Offering live, student-led office hours is probably Coursera’s most ambitious idea in this push for engagement. Coursera has relied heavily on the enthusiasm and volunteer work of their student participants already, drawing them into efforts for forum moderation, subtitle and course translations, and ever more often into roles as content mentors. Generally these mentors are drawn from students who have successfully completed the course and have ideally shown some interest in helping their fellow students in the forums. It is an open question how well this frequently excellent volunteer effort will transfer into effective leadership of live video events where the mentor may be asked to play the role of content expert in the absence of the instructor or a TA from the university partner.

More fundamental for Coursera’s support model is that it increases the impact of student volunteers on the success or failure of a course and the platform as a whole. If a course is unable to attract enough quality mentors early on, then there may be a cumulative detrimental effect on its future success, because there will be less support in the forums compared to related courses with better mentors. Some Coursera university partners are already cultivating their own communities of quality mentors and even designing specialized training for them. The willingness of the student community to volunteer a significant amount of time and effort has been one of the great discoveries in Coursera’s efforts to scale a quality learning experience for many courses, especially those where the instructor does not have large amounts of time or resources to spend on their MOOC. How far that willingness will extend in the future and what effect there may be in overburdening these student volunteers and relying on them to sustain hundreds of courses are significant questions for Coursera and their university partners as they move forward in this model of education.

Justin Johnsen

Author: Justin Johnsen

Justin supports Learning Innovation staff as they assist Duke faculty to develop massive open online courses (MOOCs).

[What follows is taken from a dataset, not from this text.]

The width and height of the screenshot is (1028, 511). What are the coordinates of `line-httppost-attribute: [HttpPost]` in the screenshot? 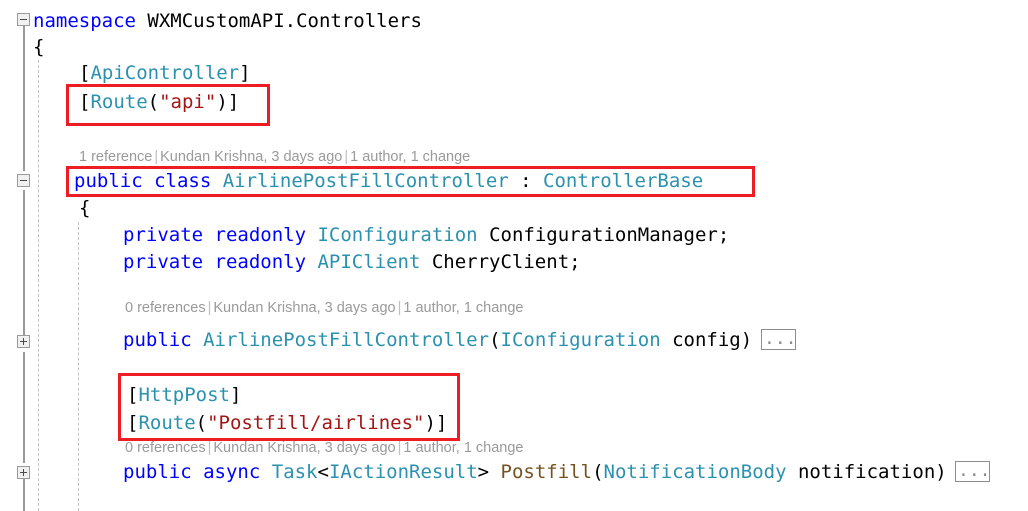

He maintains a deep knowledge of the features of the implemented platforms and can also offer suggestions on how to use online tools to achieve teaching goals. Justin is the primary technical liaison for Duke with the Coursera company, and he keeps up to date on the latest platform features and issues to share with our Learning Innovation staff and Duke faculty. He has previously worked closely on 'Introduction to Genetics and Evolution', 'Introduction to Astronomy', 'Medical Neuroscience', 'Understanding 9/11', 'Marine Megafauna | An Introduction to Marine Science and Conservation', and 'Tropical Parasitology' offered by Duke and Coursera.